▸ Objective: Reproduce the travel post from "I recently traveled" to "part of my job.", updating it so that "accounting manuals" becomes "financial policies".

▸ Excerpt to read:
--- START ---
Showing posts with label Travel. Show all posts
Showing posts with label Travel. Show all posts

Thursday, November 28, 2013

Phnom Penh, The City With No Sidewalks

I recently traveled to Cambodia for a work trip to help put together a proposal to improve nutrition service delivery to women in rural villages in Cambodia.  Don't be too impressed, I don't actually have any part in doing any of that, I just crunch the numbers and nag people for information like audits and accounting manuals.  As uninteresting as my daywork sounds, the opportunity to travel to such great places (oh, and the fact that I'm, albeit indirectly, helping to save the children) is my favorite part of my job.  

The Journey
If you know me, you know I LOVE flying.  Something about being in the airport, people watching, cramming myself in to those spacious international economy class seats and hoping to God my row companions don't want to make friends with me for the next 8+ hours...well...I just can't get enough of it.  

This particular trip was my first opportunity to experience Korean Airlines from Dulles to Seoul for 14 hours, then Seoul to Phnom Penh, the capitol city of The Kingdom of Cambodia for another 5 hours.  I was excited for this trip, one because it was going to rack me a cool 20,000 miles on SkyTeam, though unfortunately not Medallion Qualifying Miles because apparently Delta and Korean are in a SkyTeam family feud so they're taking it out on their customers.  Yeesh, problems of an international traveler.  

The first flight to Seoul, South Korea was a bit of an odd experience.  It was a 14 hour flight leaving DC at 12pm (noon) and arriving in Seoul at 4pm the next day.  A few things about the flight that were different is that they feed you three full meals (that's a lot of airplane food), the flight attendants bow multiple times as they interact with you, and the plane had a little rest bunker for the flight attendants to go take naps throughout the trip.  

Also, something really strange is that they manufactured it to be a "nighttime flight" even though the flight departed in the afternoon and landed in the afternoon.  By "manufactured", I mean that after take off, all passengers were required to close the window shades and then dinner and drinks were immediately served.  After dinner service, the cabin lights were cut off and the flight attendants came around and gave you stickers to wear to indicate for which events you would like to be woken up for.  The choices were "Meals" (clearly catering to the American market), "Duty Free Shopping" and  "Before Landing".  Therein summed up the only three things that Korean Airlines decided I needed to worry about for essentially the next day of my life I'd be sharing with them and 150 other of my closest friends on this 777.
--- END ---
Collection entries
--- START ---
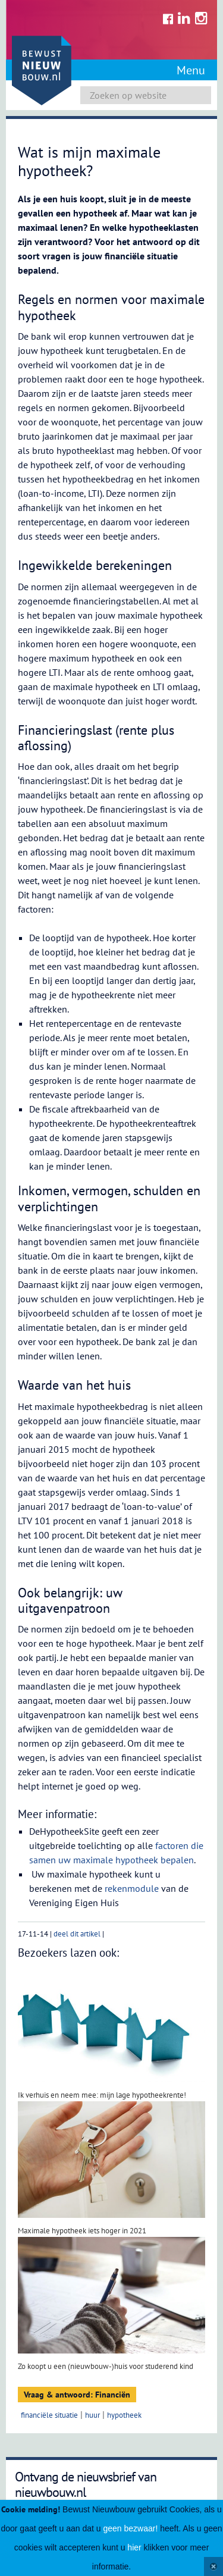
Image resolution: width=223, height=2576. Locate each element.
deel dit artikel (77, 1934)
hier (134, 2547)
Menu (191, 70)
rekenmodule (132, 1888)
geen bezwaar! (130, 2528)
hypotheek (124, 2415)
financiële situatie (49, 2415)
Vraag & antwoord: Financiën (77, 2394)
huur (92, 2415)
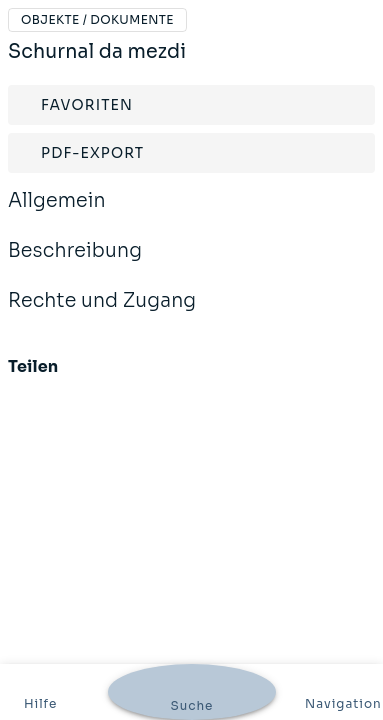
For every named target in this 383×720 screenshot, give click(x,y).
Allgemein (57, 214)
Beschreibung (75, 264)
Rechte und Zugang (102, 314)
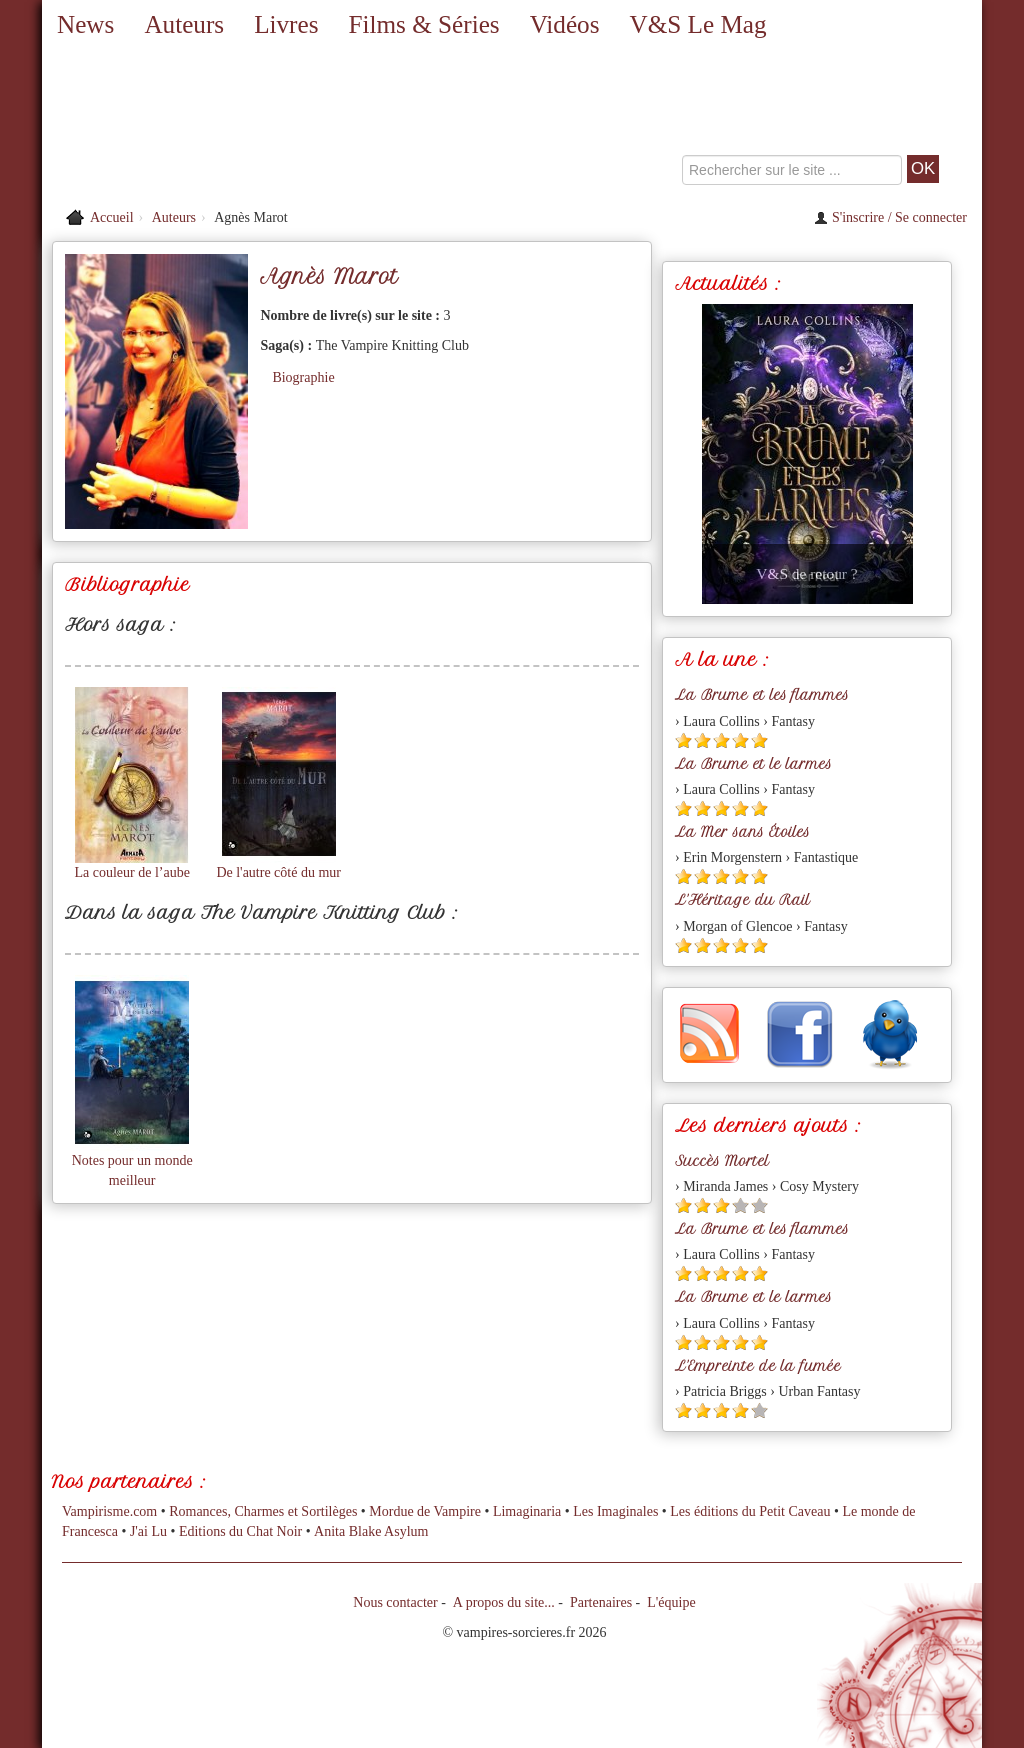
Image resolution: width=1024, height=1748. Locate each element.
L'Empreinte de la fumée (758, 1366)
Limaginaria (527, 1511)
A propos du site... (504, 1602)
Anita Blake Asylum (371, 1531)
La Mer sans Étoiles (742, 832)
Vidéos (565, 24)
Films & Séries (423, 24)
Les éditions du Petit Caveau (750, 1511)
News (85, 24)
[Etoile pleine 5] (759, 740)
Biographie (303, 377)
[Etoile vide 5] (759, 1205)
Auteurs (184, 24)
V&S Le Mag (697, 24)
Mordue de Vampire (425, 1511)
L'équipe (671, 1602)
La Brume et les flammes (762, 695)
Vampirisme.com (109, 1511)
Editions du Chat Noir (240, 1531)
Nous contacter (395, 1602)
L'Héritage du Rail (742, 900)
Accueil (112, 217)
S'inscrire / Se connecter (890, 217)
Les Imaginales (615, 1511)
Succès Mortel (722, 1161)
--- END ---
▸ Output for this task:
I recently traveled to Cambodia for a work trip to help put together a proposal to improve nutrition service delivery to women in rural villages in Cambodia.  Don't be too impressed, I don't actually have any part in doing any of that, I just crunch the numbers and nag people for information like audits and financial policies.  As uninteresting as my daywork sounds, the opportunity to travel to such great places (oh, and the fact that I'm, albeit indirectly, helping to save the children) is my favorite part of my job.